What would be great is if these new vector DB companies show examples where the top-ten "search engine results page" based on semantic embedding / vector search is clearly better than a conventionally-tuned, keyword-based system like ElasticSearch. I haven't see that, but I have seen tons of numbers about precision/recall/etc. What's the point of taking 10ns to retrieve good vector results if its unclear if they're solving a real problem?
These vectors are lower-dimensional than traditional vectors though, aren't they? Vector embeddings are in the hundreds to low thousands range of dimensions (roughly between 128-1024), whereas TF-IDF has the same dimension as your vocabulary.
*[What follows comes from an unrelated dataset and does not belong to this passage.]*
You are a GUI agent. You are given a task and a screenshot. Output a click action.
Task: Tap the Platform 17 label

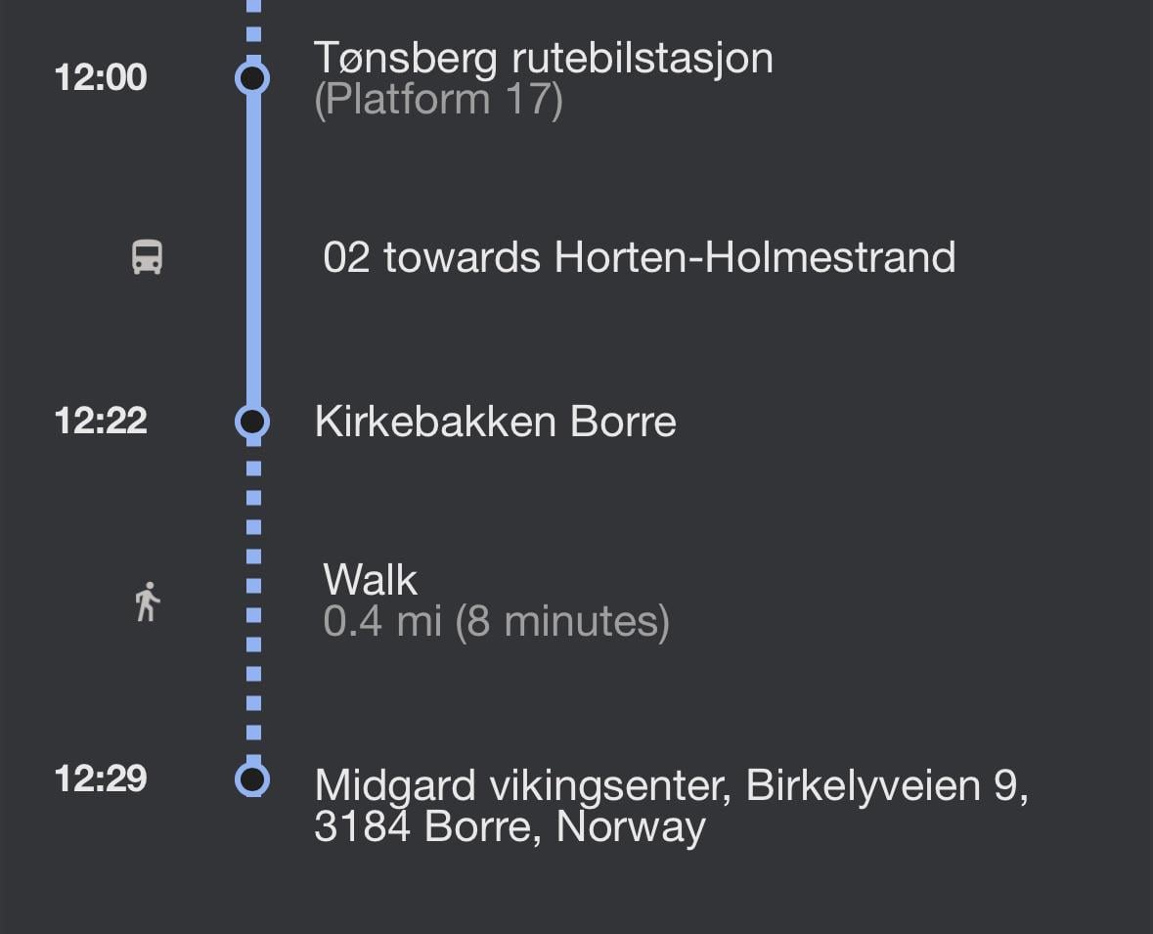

It's also not just about being flat-out better, but about increasing the recall of queries, as you're grabbing content that doesn't contain the keywords directly, but is still relevant. You are also free to mix the two approaches together in one result set, which gives the best of both.
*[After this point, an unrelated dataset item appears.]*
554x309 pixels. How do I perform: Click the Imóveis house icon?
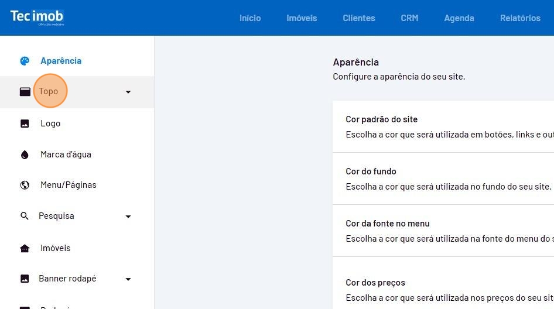click(x=25, y=248)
The problems with dimensionality certainly show up even with 256 dimensions. PCA-ing down to a few hundred dimensions is still a problem, and then you have to deal with PCA lossiness too!
You can try the 3 methods: keyword, knn, and hybrid on a collection in the AI domain here https://search.zeta-alpha.com/. YMMV sometimes knn has more interesting results, sometimes keyword is closer to what you wanted. Hybrid is sometimes also a good middle ground. But it fails when one of the retrievers has very bad results (because it will interleave them)
If you only have to sacrifice a tiny bit of accuracy, it's not really a problem is it? You can quantify these things experimentally to see whether it's acceptable for your use case.
Given that vector and hybrid search are used in many situations at scale, I think to make the kind of claims you're trying to make, it might help to quantify exactly when you think it will be too slow or what experiences you have had of struggling to make it fast enough.
We (at Weaviate) support separate BM25, vector, and combined hybrid search, so I can talk about the performance aspect of all of these a lot. The tl;dr is: It's complicated. What you say, may be true in some cases, but not in others. One does not always scale better than the other.
For example, ANN indexing with an index like HNSW scales pretty much logarithmically. A bit oversimplified, but roughly we see search times double with every 10x of the search space. In addition, calculations like euclidean distance and dot product (and therefore cosine sim) can be parallelized very well at a hardware level, e.g. AVX2/AVX512/neon and similar SIMD techniques.
With BM25, this isn't quite as simple. We have algorithms such as WAND and Block-Max-WAND, which help eliminate _scoring_ elements that cannot reach a top-k spot. However, the distribution of terms plays a big role here. As a rule of thumb, the rarer a word is the fewer documents require scoring. Let's say you have 1B documents, and a 2-term query, but each term matches only 100k documents. If you AND-combine those queries, you will have at most 100k matches, if you OR-combine them, you will have at most 200k. The fact that there were 1B documents indexed played no role. But now think of two terms that each match 500M objects. Even with the aforementioned algorithms – which rely on the relative impact of each term – there is a risk we would now have to score every single document in the database. This is, again, over-simplified, but my point is the following:
ANN latency is fairly predictable. BM25 latency depends a lot on the input query. Our monitoring shows that in production cases, when running a hybrid search, sometimes the vector query is the bottleneck, sometimes the BM25 query is.
> Hybrid search can be used to first filter a smaller number of candidates and then rerank them using vector search
My post is already getting quite long, but want to quickly comment on this two-step approach. For Weaviate, that's not the case. BM25 and vector searches happen independently, then the scores are aggregated to combine a single result set.
Yes, you could also use BM25 as a filter set first, then re-rank the results with embeddings, however you wouold lose the BM25 scores. If you want to use keywords just as filters, you can do that much, much cheaper than through BM25 scoring. In Weaviate matching keywords to create a filter set, would only require AND-ing or OR-ing a few roaring bitmaps which is orders of magnitides more efficient than BM25 scoring.